Por encima de estos apuntes prevalece lo que transmite el fútbol de cada cual y no hay color. Es cierto que las lesiones se notan en los dos bandos, pero en el Athletic no se perciben síntomas que inviten a confiar, un verbo que los propios jugadores no están pudiendo conjugar en la competición. Con el fracaso en la Copa han claudicado hasta esos hinchas a los que nada de lo que hace el Athletic les parece mal. La gente anda desanimada, desencantada, y es comprensible. Por ello resulta increíble que Hansi Flick hablase de “equipo fantástico, de los mejores en mi opinión” para referirse a su rival de hoy. Cualquiera diría que acaba de aterrizar en Catalunya procedente no de Alemania sino de Marte.
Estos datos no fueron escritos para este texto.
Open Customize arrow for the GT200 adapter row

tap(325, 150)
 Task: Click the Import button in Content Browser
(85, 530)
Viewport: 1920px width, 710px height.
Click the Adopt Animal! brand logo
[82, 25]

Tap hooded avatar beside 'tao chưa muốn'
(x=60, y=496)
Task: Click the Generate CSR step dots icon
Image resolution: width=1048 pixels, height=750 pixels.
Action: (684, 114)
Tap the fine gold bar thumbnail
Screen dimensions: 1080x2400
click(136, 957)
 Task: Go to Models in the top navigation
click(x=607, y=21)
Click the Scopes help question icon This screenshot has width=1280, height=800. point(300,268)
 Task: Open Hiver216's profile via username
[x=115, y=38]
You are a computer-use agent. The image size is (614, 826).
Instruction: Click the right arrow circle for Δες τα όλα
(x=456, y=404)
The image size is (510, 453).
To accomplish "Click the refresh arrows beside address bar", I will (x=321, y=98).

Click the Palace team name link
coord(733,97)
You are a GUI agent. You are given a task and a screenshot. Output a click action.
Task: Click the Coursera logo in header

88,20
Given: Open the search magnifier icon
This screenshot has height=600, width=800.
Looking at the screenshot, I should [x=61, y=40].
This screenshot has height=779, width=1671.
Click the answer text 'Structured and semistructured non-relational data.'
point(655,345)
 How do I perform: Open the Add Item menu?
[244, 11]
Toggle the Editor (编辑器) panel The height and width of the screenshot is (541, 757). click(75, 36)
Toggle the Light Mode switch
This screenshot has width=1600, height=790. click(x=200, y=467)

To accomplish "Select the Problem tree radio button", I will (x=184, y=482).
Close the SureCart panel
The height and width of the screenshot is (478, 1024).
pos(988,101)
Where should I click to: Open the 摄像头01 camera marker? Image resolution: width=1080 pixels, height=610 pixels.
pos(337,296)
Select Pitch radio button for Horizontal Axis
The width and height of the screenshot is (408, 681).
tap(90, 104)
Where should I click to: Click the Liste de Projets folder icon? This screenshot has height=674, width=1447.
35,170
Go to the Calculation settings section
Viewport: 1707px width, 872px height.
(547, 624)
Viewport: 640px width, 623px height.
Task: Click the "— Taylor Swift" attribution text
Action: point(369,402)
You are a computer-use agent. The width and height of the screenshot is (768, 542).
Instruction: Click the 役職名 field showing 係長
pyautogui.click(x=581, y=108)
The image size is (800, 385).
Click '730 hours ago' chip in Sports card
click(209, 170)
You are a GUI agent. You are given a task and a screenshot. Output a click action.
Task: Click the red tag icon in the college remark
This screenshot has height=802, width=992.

El tono de Valverde ante la prensa fue elocuente. Lanzó consignas de manual, del tipo de “hay que continuar pese a la decepción”, “tenemos mucho en juego todavía y debemos sumar”. Añadió, dirigiéndose a sus hombres, que conviene aprender de las dos goleadas encajadas contra el Barcelona. Y es que se trata del conjunto más dotado para imponer su particular e irreproducible pauta futbolística a los rivales. Casi siempre se juega a lo que ellos quieren, lo cual supone que solo defendiendo perfecto y exprimiendo los pocos turnos ofensivos que conceden, se abre la opción de triunfar o puntuar. A menudo, ni así es posible.
Aitor Paredes, víctima de un golpe (quizá fuese en el aparatoso choque con Padilla), se cae de una lista casi calcada a la que acudió a Anoeta. Con 24 horas menos de descanso que los catalanes, Valverde aseguró estar muy pendiente del estado físico de una tropa donde hay gente muy desgastada, no solo en lo físico. Además de Simón, volverá al once un lateral derecho específico, puede que también cambie el del lado opuesto, y que haya asimismo hueco para Unai o Navarro, o los dos. Y ya se verá si el técnico está por la labor de volver a “arriesgar mucho” con Galarreta y su hombro.
De los habituales, al Barça le faltan Koundé, Balde y De Jong, además de Gavi, próximo a reaparecer, y Christensen, bajas de larga duración, y recupera al veterano Lewandowski. Flick anuncia que hará rotaciones.